When I arrived home and Lesley caught sight of my face, I was subjected to an interrogation that would have made the FBI proud. Grimly, Lesley scrounged every detail out of me, her full lips pressed together, and her hands clenched in her lap.

“You realize you’re going to have explain the bruises to your co-workers at the hospital, how are you going to do that?”

Nonchalantly I shrugged, “I’ll just say I got roughed up at my other job.”
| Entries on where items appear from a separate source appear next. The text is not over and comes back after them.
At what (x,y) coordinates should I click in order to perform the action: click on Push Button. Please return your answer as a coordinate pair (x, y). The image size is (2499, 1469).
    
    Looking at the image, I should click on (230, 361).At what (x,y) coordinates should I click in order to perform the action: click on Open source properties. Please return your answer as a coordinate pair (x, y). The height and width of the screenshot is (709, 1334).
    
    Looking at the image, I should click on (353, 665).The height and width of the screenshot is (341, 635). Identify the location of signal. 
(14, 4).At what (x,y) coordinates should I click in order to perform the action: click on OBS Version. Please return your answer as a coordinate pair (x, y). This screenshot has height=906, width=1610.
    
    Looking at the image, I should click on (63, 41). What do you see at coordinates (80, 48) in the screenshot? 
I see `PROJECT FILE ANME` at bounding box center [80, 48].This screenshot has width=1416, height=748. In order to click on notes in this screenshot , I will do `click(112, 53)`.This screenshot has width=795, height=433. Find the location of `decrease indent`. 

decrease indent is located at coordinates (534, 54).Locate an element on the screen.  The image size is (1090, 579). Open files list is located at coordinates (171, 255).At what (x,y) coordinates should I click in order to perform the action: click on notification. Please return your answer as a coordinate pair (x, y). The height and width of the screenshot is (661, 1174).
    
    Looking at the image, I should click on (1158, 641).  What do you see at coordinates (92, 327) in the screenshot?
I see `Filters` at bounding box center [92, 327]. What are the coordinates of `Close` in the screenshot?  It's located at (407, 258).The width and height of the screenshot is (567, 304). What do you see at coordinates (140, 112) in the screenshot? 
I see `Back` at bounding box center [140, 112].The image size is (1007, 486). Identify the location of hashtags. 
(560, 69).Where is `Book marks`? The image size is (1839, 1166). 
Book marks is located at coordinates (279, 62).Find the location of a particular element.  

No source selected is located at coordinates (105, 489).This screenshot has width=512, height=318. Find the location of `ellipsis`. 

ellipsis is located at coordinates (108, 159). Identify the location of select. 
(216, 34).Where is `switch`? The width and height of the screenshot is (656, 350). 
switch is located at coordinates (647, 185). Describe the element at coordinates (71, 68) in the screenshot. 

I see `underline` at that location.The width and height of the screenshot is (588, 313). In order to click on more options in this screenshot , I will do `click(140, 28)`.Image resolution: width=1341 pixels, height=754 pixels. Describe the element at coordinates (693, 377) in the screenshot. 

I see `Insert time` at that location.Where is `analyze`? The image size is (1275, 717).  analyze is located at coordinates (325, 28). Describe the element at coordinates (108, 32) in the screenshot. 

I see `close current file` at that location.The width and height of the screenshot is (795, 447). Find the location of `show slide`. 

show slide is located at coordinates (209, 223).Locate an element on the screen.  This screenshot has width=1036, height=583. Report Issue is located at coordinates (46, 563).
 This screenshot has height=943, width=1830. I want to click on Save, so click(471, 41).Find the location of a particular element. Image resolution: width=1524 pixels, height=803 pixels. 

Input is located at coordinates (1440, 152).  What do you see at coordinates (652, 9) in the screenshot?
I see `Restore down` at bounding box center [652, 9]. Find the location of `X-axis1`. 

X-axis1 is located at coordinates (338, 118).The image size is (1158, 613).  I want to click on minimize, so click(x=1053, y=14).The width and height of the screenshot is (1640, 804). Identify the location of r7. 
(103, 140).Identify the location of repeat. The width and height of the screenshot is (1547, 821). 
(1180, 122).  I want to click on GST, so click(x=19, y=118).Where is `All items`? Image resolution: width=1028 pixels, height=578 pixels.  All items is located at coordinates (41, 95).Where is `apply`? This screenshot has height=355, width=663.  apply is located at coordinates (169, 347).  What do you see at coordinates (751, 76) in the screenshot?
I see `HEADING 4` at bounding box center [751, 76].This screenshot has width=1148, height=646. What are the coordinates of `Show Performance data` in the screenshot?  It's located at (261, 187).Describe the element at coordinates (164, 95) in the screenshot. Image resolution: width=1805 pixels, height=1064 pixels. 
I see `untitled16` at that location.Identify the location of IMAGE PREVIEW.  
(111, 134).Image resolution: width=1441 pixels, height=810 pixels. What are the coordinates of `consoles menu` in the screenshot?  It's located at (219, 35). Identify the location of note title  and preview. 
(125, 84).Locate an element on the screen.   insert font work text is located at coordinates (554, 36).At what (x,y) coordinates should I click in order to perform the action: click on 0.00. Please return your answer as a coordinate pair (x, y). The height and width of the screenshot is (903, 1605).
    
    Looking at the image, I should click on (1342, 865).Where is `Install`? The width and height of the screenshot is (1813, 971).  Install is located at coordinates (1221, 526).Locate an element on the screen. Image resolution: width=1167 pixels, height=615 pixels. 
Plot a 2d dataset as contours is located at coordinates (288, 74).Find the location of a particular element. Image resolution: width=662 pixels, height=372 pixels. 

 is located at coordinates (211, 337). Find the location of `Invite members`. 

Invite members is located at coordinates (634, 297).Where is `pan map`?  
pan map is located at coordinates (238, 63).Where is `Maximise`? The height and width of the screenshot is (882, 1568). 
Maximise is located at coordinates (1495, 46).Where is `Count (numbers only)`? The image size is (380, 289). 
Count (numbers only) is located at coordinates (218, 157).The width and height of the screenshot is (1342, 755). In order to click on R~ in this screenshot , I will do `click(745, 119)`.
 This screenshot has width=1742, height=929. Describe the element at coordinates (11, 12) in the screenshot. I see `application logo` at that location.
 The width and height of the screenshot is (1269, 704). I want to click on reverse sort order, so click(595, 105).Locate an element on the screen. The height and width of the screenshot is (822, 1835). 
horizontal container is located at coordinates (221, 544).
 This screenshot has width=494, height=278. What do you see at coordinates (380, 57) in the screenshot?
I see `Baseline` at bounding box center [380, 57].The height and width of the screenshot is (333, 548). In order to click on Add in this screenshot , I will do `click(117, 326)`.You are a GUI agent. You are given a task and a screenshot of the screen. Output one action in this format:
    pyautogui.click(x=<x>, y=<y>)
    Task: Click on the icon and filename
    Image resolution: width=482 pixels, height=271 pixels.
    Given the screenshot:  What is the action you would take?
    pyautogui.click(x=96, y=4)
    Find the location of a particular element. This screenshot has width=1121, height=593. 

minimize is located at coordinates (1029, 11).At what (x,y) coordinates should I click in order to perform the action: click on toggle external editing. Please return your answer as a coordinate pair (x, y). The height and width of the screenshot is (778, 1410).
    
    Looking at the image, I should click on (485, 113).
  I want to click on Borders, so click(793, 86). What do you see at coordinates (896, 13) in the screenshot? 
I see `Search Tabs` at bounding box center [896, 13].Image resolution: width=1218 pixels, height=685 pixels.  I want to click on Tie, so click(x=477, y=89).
Narrowing her blue eyes, Lesley asked; “Do they think you run a bar?”

Painfully I grinned, however it quickly turned to a grimace as my swollen mouth protested. “No, they know I work at the rodeo, and they think it’s very violent anyway. My story will fit right in with the image.”

Before Lesley answered, she gave me a smug smirk. “Somehow I don’t see Tasha falling for that excuse; you better come up with a better tale by morning.”

“I’m sure I’ll come up with something, now can I please go to bed?” I shot her a Bambi eyes look. “I’m really sorry that I got into a fight and my face really hurts.”

After informing me that it was all, my fault and I deserved the pain, Lesley dismissed me, turning to her laptop with an eager smile. Briefly I wondered what she was doing, but then the call of my bed won and I headed upstairs to sleep.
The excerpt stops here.